[YOUR OBJECTIVE]
Copy every one of the following entries word for word, keeping each line and its characters unchanged.

[AVAILABLE DATA]
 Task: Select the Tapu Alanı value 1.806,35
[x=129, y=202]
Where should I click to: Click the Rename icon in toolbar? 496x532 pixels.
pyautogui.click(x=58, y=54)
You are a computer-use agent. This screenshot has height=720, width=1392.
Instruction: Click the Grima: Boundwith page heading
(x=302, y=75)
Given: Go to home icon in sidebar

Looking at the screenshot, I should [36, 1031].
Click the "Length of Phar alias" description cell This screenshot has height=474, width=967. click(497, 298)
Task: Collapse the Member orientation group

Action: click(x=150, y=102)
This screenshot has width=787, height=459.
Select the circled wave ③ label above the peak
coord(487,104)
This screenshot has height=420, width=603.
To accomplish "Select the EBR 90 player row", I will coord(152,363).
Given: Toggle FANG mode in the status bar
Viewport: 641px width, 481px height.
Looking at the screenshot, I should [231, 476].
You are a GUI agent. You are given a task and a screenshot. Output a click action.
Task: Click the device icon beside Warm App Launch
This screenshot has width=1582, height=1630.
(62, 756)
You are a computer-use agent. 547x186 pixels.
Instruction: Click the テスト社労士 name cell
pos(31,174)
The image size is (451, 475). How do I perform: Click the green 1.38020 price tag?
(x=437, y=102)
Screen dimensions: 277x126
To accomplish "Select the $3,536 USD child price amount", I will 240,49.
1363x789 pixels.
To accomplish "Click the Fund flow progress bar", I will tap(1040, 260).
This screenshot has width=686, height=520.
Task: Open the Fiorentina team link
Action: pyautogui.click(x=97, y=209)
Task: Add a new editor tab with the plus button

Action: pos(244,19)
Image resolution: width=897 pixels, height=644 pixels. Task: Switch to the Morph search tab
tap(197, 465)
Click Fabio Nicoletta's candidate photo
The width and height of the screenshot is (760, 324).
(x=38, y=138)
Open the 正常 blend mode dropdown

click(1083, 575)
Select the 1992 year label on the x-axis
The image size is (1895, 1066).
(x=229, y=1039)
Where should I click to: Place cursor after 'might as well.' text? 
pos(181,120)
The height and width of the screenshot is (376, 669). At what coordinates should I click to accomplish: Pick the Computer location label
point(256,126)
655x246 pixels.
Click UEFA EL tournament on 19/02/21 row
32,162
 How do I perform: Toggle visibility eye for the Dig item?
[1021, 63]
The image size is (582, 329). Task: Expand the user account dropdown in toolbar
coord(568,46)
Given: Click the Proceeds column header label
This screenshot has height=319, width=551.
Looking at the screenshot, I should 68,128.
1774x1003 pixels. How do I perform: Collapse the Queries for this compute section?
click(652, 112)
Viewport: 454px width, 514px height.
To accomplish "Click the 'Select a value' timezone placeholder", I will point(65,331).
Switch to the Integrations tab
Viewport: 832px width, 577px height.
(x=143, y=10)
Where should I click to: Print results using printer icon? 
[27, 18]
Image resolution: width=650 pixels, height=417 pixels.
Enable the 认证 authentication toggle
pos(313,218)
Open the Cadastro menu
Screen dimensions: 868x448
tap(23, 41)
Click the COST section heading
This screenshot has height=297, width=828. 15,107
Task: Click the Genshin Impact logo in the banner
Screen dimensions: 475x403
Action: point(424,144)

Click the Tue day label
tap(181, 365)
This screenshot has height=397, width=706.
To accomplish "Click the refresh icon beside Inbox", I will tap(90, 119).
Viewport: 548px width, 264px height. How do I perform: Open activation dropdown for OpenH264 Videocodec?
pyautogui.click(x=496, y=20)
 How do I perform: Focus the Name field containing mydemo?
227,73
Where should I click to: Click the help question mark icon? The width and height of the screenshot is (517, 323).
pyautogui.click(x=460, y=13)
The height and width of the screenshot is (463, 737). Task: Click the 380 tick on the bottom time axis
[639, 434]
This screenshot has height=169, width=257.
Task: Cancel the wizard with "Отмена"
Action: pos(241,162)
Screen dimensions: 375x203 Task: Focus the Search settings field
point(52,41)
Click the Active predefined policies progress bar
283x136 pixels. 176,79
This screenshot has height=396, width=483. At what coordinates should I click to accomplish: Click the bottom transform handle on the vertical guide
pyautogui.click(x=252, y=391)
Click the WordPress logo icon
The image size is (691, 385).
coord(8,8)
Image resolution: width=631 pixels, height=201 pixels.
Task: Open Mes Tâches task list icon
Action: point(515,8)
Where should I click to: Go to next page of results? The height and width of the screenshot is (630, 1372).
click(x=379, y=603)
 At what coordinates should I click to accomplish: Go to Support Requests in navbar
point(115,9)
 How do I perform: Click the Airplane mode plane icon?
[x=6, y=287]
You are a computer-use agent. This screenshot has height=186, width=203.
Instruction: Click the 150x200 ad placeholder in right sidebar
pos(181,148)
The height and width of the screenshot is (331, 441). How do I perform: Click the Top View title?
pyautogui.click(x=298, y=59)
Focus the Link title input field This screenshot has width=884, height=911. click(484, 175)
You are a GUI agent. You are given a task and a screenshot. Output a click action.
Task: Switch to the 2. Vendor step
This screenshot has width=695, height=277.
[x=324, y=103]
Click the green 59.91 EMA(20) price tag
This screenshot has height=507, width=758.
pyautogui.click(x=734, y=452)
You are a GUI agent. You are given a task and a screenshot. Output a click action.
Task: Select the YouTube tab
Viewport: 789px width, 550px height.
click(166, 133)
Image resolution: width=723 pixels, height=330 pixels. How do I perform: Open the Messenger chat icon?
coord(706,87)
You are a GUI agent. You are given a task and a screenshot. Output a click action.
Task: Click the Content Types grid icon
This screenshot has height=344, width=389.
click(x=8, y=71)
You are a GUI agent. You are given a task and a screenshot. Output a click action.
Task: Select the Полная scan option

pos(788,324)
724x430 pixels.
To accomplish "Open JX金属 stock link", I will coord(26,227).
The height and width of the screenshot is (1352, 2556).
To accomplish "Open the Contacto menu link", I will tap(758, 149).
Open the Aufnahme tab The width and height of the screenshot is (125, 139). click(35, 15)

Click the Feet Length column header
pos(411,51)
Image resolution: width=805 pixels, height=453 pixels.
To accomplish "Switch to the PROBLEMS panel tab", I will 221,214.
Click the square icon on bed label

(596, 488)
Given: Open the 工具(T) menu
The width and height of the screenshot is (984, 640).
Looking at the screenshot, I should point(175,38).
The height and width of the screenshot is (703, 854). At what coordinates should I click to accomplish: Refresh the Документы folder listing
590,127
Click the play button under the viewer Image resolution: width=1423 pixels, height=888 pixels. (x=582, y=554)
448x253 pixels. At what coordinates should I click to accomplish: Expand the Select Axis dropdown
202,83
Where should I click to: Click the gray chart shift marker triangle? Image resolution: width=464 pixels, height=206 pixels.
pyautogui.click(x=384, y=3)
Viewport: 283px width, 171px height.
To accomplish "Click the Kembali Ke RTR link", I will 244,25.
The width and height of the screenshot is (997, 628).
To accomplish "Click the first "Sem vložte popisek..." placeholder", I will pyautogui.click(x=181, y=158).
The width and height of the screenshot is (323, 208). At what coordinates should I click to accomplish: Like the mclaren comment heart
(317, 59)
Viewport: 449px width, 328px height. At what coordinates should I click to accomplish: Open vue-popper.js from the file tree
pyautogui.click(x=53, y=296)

[SOLUTION TO THE PROBLEM]
 Task: Select the Tapu Alanı value 1.806,35
[x=129, y=202]
Where should I click to: Click the Rename icon in toolbar? 496x532 pixels.
pyautogui.click(x=58, y=54)
You are a computer-use agent. This screenshot has height=720, width=1392.
Instruction: Click the Grima: Boundwith page heading
(x=302, y=75)
Given: Go to home icon in sidebar

Looking at the screenshot, I should [36, 1031].
Click the "Length of Phar alias" description cell This screenshot has height=474, width=967. click(497, 298)
Task: Collapse the Member orientation group

Action: click(x=150, y=102)
This screenshot has width=787, height=459.
Select the circled wave ③ label above the peak
coord(487,104)
This screenshot has height=420, width=603.
To accomplish "Select the EBR 90 player row", I will coord(152,363).
Given: Toggle FANG mode in the status bar
Viewport: 641px width, 481px height.
Looking at the screenshot, I should [231, 476].
You are a GUI agent. You are given a task and a screenshot. Output a click action.
Task: Click the device icon beside Warm App Launch
This screenshot has width=1582, height=1630.
(62, 756)
You are a computer-use agent. 547x186 pixels.
Instruction: Click the テスト社労士 name cell
pos(31,174)
The image size is (451, 475). How do I perform: Click the green 1.38020 price tag?
(x=437, y=102)
Screen dimensions: 277x126
To accomplish "Select the $3,536 USD child price amount", I will 240,49.
1363x789 pixels.
To accomplish "Click the Fund flow progress bar", I will tap(1040, 260).
This screenshot has width=686, height=520.
Task: Open the Fiorentina team link
Action: pyautogui.click(x=97, y=209)
Task: Add a new editor tab with the plus button

Action: pos(244,19)
Image resolution: width=897 pixels, height=644 pixels. Task: Switch to the Morph search tab
tap(197, 465)
Click Fabio Nicoletta's candidate photo
The width and height of the screenshot is (760, 324).
(x=38, y=138)
Open the 正常 blend mode dropdown

click(1083, 575)
Select the 1992 year label on the x-axis
The image size is (1895, 1066).
(x=229, y=1039)
Where should I click to: Place cursor after 'might as well.' text? 
pos(181,120)
The height and width of the screenshot is (376, 669). At what coordinates should I click to accomplish: Pick the Computer location label
point(256,126)
655x246 pixels.
Click UEFA EL tournament on 19/02/21 row
32,162
 How do I perform: Toggle visibility eye for the Dig item?
[1021, 63]
The image size is (582, 329). Task: Expand the user account dropdown in toolbar
coord(568,46)
Given: Click the Proceeds column header label
This screenshot has height=319, width=551.
Looking at the screenshot, I should 68,128.
1774x1003 pixels. How do I perform: Collapse the Queries for this compute section?
click(652, 112)
Viewport: 454px width, 514px height.
To accomplish "Click the 'Select a value' timezone placeholder", I will point(65,331).
Switch to the Integrations tab
Viewport: 832px width, 577px height.
(x=143, y=10)
Where should I click to: Print results using printer icon? 
[27, 18]
Image resolution: width=650 pixels, height=417 pixels.
Enable the 认证 authentication toggle
pos(313,218)
Open the Cadastro menu
Screen dimensions: 868x448
tap(23, 41)
Click the COST section heading
This screenshot has height=297, width=828. 15,107
Task: Click the Genshin Impact logo in the banner
Screen dimensions: 475x403
Action: point(424,144)

Click the Tue day label
tap(181, 365)
This screenshot has height=397, width=706.
To accomplish "Click the refresh icon beside Inbox", I will tap(90, 119).
Viewport: 548px width, 264px height. How do I perform: Open activation dropdown for OpenH264 Videocodec?
pyautogui.click(x=496, y=20)
 How do I perform: Focus the Name field containing mydemo?
227,73
Where should I click to: Click the help question mark icon? The width and height of the screenshot is (517, 323).
pyautogui.click(x=460, y=13)
The height and width of the screenshot is (463, 737). Task: Click the 380 tick on the bottom time axis
[639, 434]
This screenshot has height=169, width=257.
Task: Cancel the wizard with "Отмена"
Action: pos(241,162)
Screen dimensions: 375x203 Task: Focus the Search settings field
point(52,41)
Click the Active predefined policies progress bar
283x136 pixels. 176,79
This screenshot has height=396, width=483. At what coordinates should I click to accomplish: Click the bottom transform handle on the vertical guide
pyautogui.click(x=252, y=391)
Click the WordPress logo icon
The image size is (691, 385).
coord(8,8)
Image resolution: width=631 pixels, height=201 pixels.
Task: Open Mes Tâches task list icon
Action: point(515,8)
Where should I click to: Go to next page of results? The height and width of the screenshot is (630, 1372).
click(x=379, y=603)
 At what coordinates should I click to accomplish: Go to Support Requests in navbar
point(115,9)
 How do I perform: Click the Airplane mode plane icon?
[x=6, y=287]
You are a computer-use agent. This screenshot has height=186, width=203.
Instruction: Click the 150x200 ad placeholder in right sidebar
pos(181,148)
The height and width of the screenshot is (331, 441). How do I perform: Click the Top View title?
pyautogui.click(x=298, y=59)
Focus the Link title input field This screenshot has width=884, height=911. click(484, 175)
You are a GUI agent. You are given a task and a screenshot. Output a click action.
Task: Switch to the 2. Vendor step
This screenshot has width=695, height=277.
[x=324, y=103]
Click the green 59.91 EMA(20) price tag
This screenshot has height=507, width=758.
pyautogui.click(x=734, y=452)
You are a GUI agent. You are given a task and a screenshot. Output a click action.
Task: Select the YouTube tab
Viewport: 789px width, 550px height.
click(166, 133)
Image resolution: width=723 pixels, height=330 pixels. How do I perform: Open the Messenger chat icon?
coord(706,87)
You are a GUI agent. You are given a task and a screenshot. Output a click action.
Task: Click the Content Types grid icon
This screenshot has height=344, width=389.
click(x=8, y=71)
You are a GUI agent. You are given a task and a screenshot. Output a click action.
Task: Select the Полная scan option

pos(788,324)
724x430 pixels.
To accomplish "Open JX金属 stock link", I will coord(26,227).
The height and width of the screenshot is (1352, 2556).
To accomplish "Open the Contacto menu link", I will tap(758, 149).
Open the Aufnahme tab The width and height of the screenshot is (125, 139). click(35, 15)

Click the Feet Length column header
pos(411,51)
Image resolution: width=805 pixels, height=453 pixels.
To accomplish "Switch to the PROBLEMS panel tab", I will 221,214.
Click the square icon on bed label

(596, 488)
Given: Open the 工具(T) menu
The width and height of the screenshot is (984, 640).
Looking at the screenshot, I should point(175,38).
The height and width of the screenshot is (703, 854). At what coordinates should I click to accomplish: Refresh the Документы folder listing
590,127
Click the play button under the viewer Image resolution: width=1423 pixels, height=888 pixels. (x=582, y=554)
448x253 pixels. At what coordinates should I click to accomplish: Expand the Select Axis dropdown
202,83
Where should I click to: Click the gray chart shift marker triangle? Image resolution: width=464 pixels, height=206 pixels.
pyautogui.click(x=384, y=3)
Viewport: 283px width, 171px height.
To accomplish "Click the Kembali Ke RTR link", I will 244,25.
The width and height of the screenshot is (997, 628).
To accomplish "Click the first "Sem vložte popisek..." placeholder", I will pyautogui.click(x=181, y=158).
The width and height of the screenshot is (323, 208). At what coordinates should I click to accomplish: Like the mclaren comment heart
(317, 59)
Viewport: 449px width, 328px height. At what coordinates should I click to accomplish: Open vue-popper.js from the file tree
pyautogui.click(x=53, y=296)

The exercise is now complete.